By some fluke and a twist, I cut my leg on one of the lifeboat fitments under the seats on the boat – a boatman quickly bandaged it up, but the boat was turned around back to a waiting car ambulance to take me up to St Mary’s Hospital.
The next predicament was my mobile phone battery was nearly flat, and my husband’s, back in our holiday cottage, was totally dud. The Hospital was able to contact our landlady, who let him know.
The leg needed stitching, but unfortunately, there was no available doctor, so at about 7 p.m. (after a welcome bowl of soup), I found myself strapped into a helicopter on my way to A & E in The Royal Cornwall Hospital in Truro. Perhaps I should mention I am very deaf, which can make any situation quite difficult.

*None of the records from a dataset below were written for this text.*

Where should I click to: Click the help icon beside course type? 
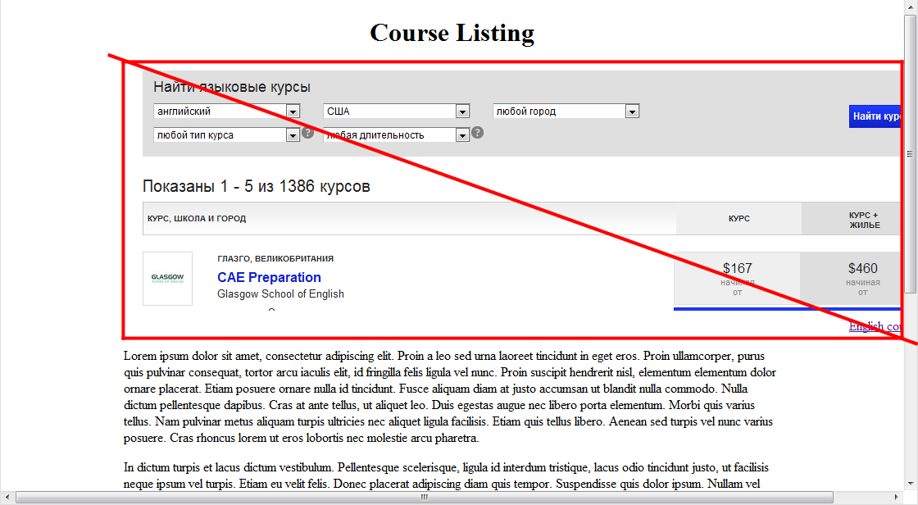(308, 133)
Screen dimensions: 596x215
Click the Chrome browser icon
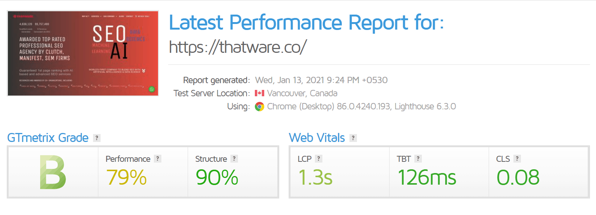point(259,107)
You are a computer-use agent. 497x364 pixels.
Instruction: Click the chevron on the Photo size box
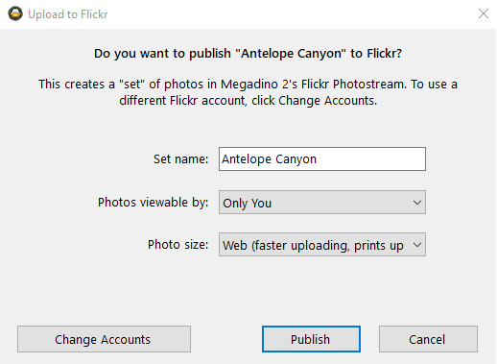click(416, 245)
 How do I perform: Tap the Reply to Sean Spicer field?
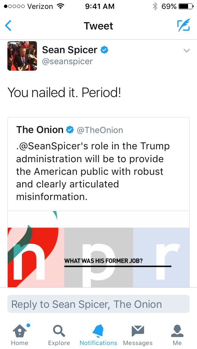point(99,304)
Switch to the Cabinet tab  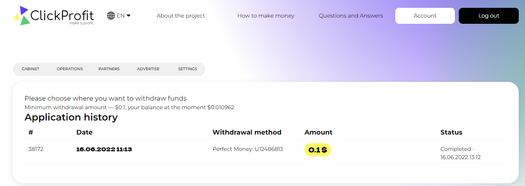(x=31, y=69)
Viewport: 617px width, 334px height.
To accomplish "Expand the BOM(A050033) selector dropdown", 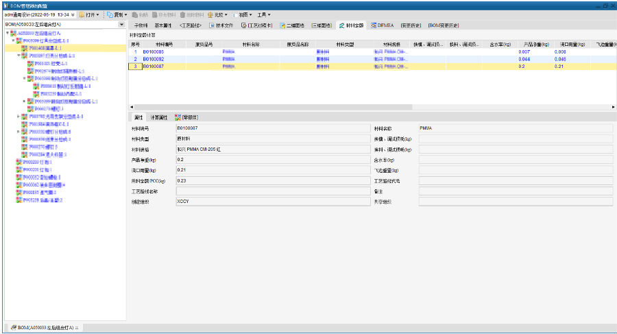I will click(121, 25).
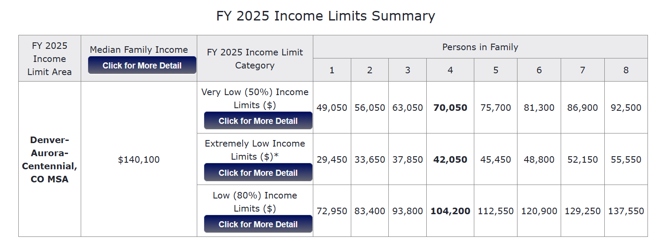This screenshot has width=651, height=243.
Task: Select the 112,550 five-person low income limit
Action: pyautogui.click(x=495, y=211)
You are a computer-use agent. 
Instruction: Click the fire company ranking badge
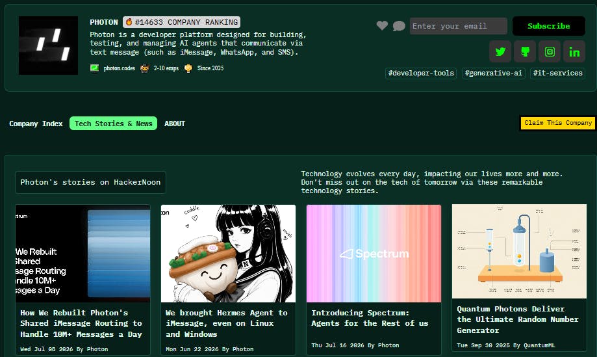pyautogui.click(x=182, y=22)
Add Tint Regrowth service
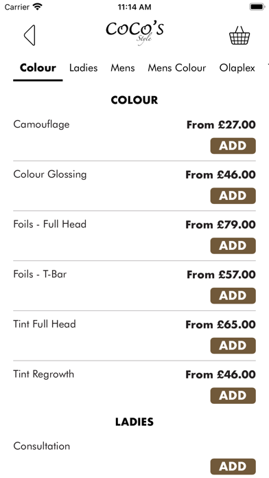Viewport: 269px width, 478px height. tap(233, 396)
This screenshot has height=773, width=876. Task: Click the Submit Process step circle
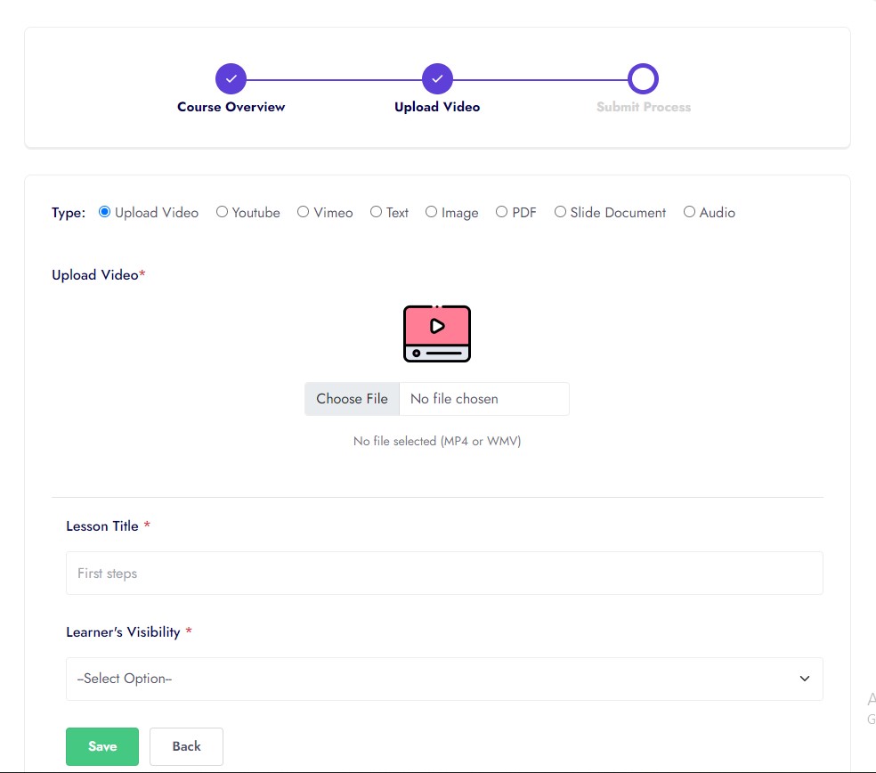pos(643,78)
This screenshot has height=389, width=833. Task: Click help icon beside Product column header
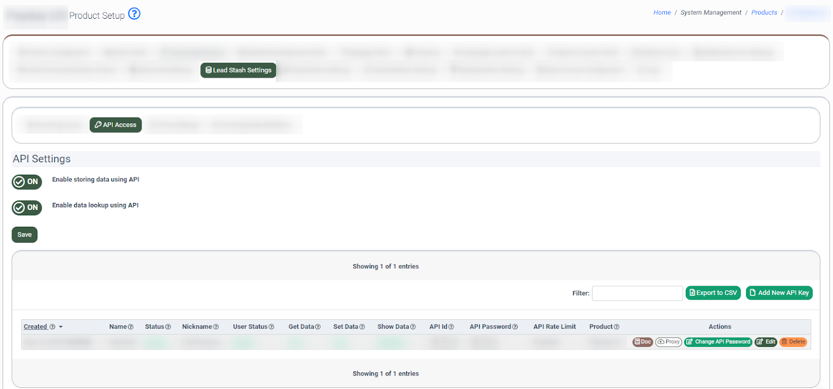(x=616, y=327)
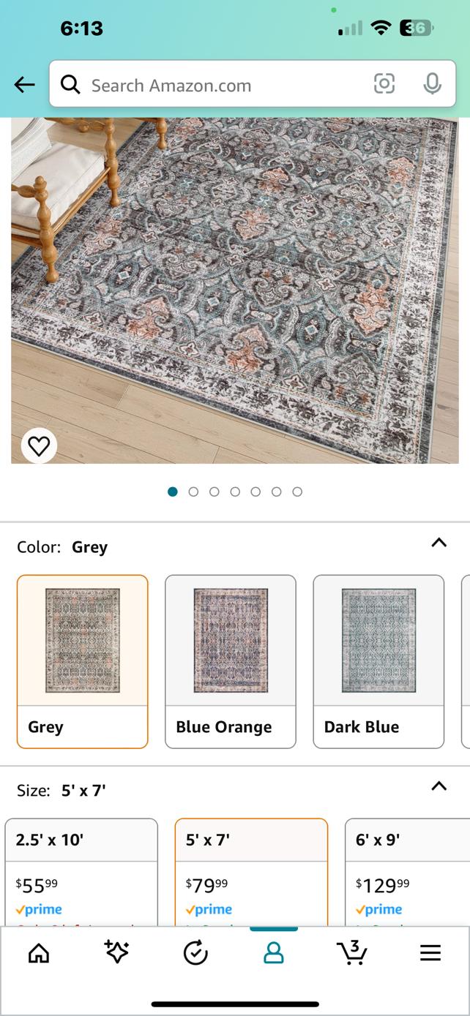Collapse the Size section chevron
This screenshot has width=470, height=1016.
(439, 786)
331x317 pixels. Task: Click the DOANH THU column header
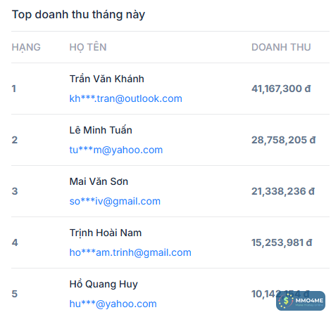(x=281, y=47)
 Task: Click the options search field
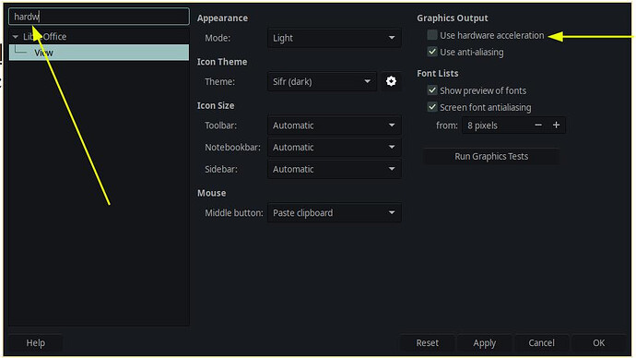coord(99,17)
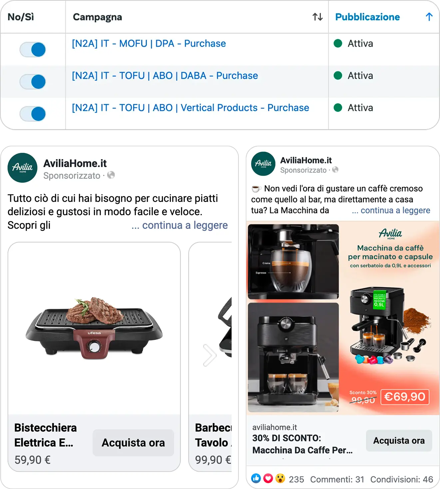Sort Pubblicazione column with the blue arrow
The height and width of the screenshot is (489, 440).
[x=429, y=17]
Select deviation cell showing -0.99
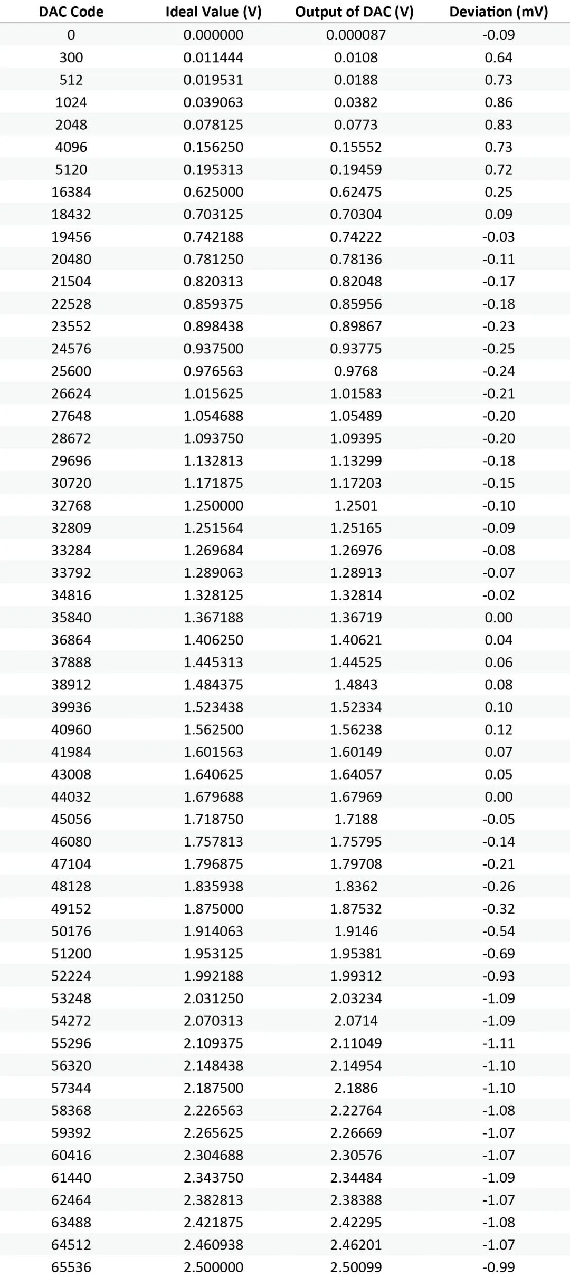The image size is (570, 1278). point(498,1267)
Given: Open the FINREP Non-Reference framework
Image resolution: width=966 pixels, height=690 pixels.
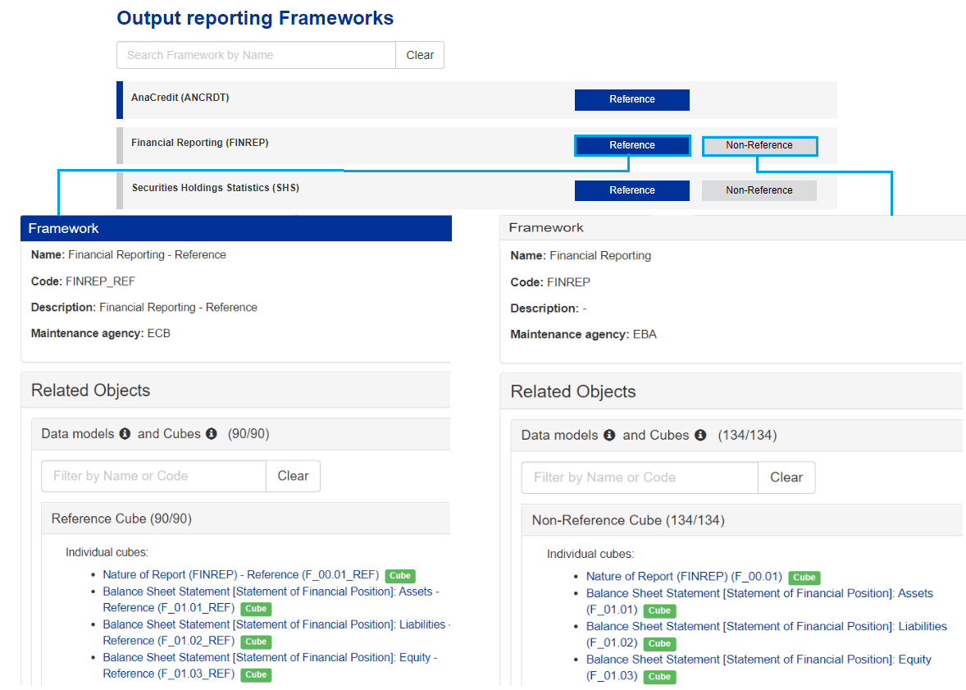Looking at the screenshot, I should [759, 145].

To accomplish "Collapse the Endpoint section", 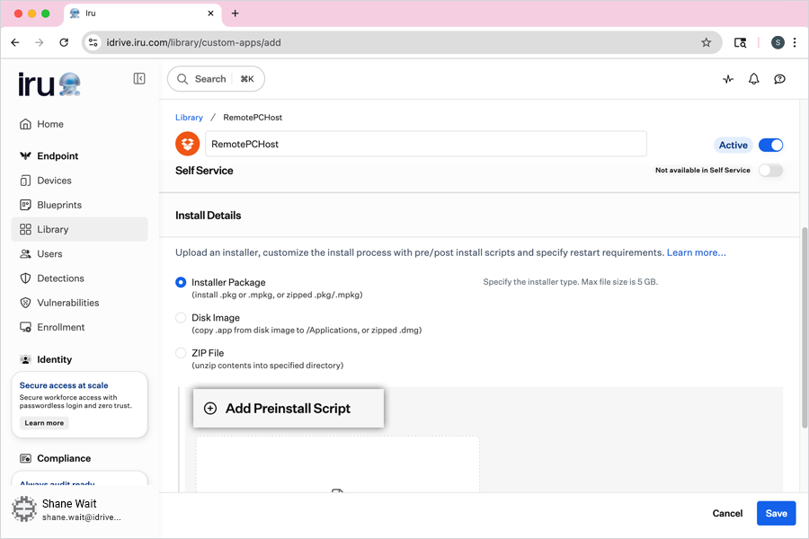I will click(58, 156).
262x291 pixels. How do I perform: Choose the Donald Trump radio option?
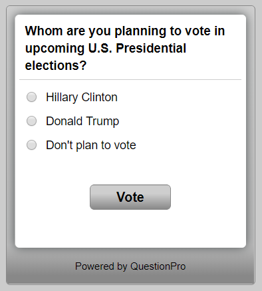click(x=31, y=121)
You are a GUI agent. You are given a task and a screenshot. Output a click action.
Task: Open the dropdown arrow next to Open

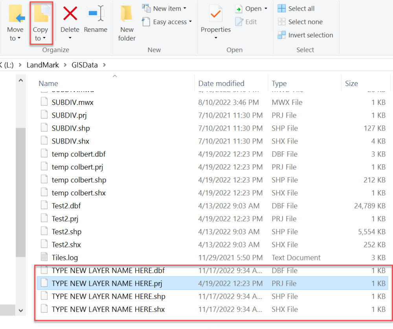click(x=266, y=9)
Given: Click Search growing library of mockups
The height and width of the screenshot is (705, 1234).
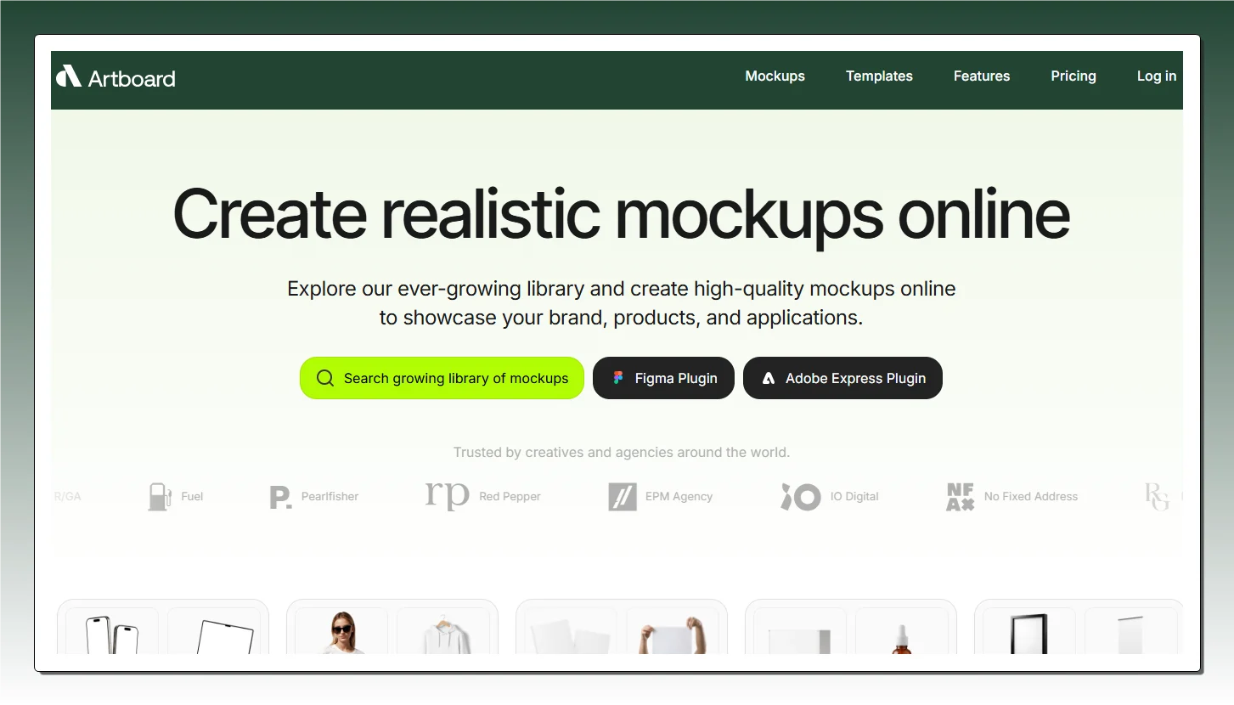Looking at the screenshot, I should click(x=455, y=378).
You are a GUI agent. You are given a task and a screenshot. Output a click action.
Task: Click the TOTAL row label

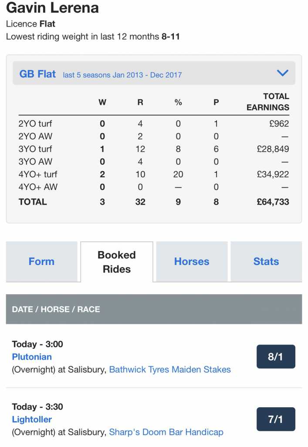point(33,202)
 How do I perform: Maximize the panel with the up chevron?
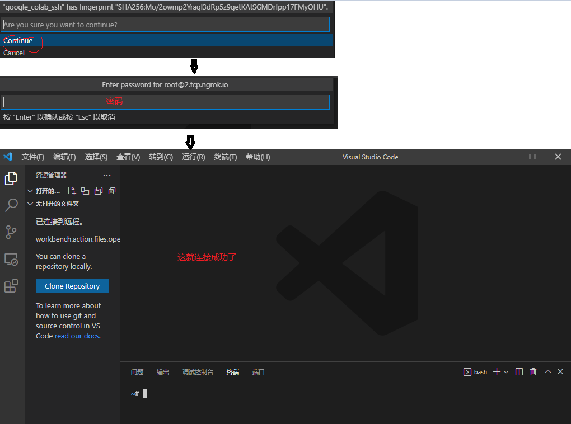548,372
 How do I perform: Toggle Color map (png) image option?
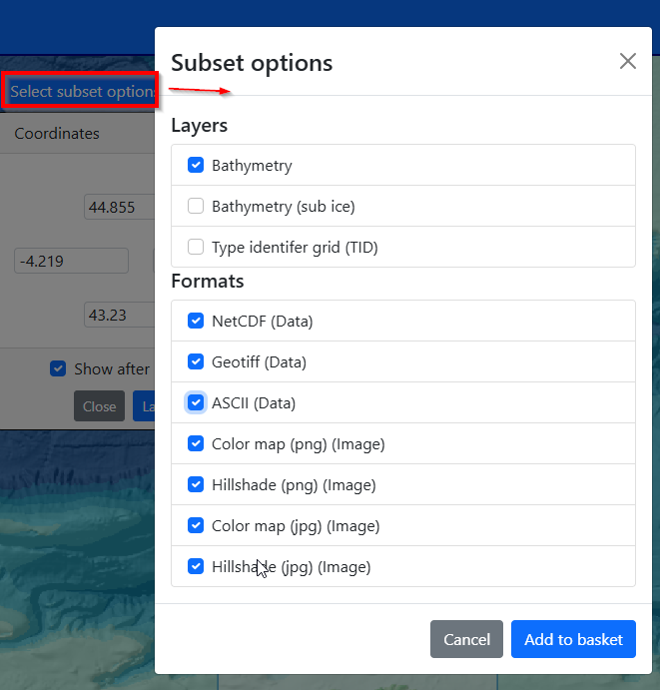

Waiting my turn, with little life in my mobile, for three or four hours in a wheelchair, worrying and scared stiff of where and how I was going to find somewhere to spend the night, was something of a nightmare at the time.
I felt very alone. Eventually, near midnight, my leg was looked after by a doctor who said I was now discharged – but in a strange town with nowhere to go!
Fortunately, a kindly nurse realised my problem and took me to one of the darkened wards of sleeping patients. The sister in charge threw up her hands in horror and whispered, “She can’t come in here!” But my guardian angel nurse persisted, and I was led to an empty bed. What a relief!
Come the morning being a Sunday, there was no Scillonian or any aircraft back to St Mary’s. Back on Bryher, my husband, with the help of Kris Taylor, contacted the hospital and arranged for me to have a taxi to The Longboat Inn in Penzance for Sunday night and a flight booked back on Monday morning.
A big thank you to all those who were kind to an elderly deaf lady. However, with that experience, I fully support the need for The Island Haven for relatives and friends of patients from the Islands who may find themselves in the Royal Cornwall Hospital.”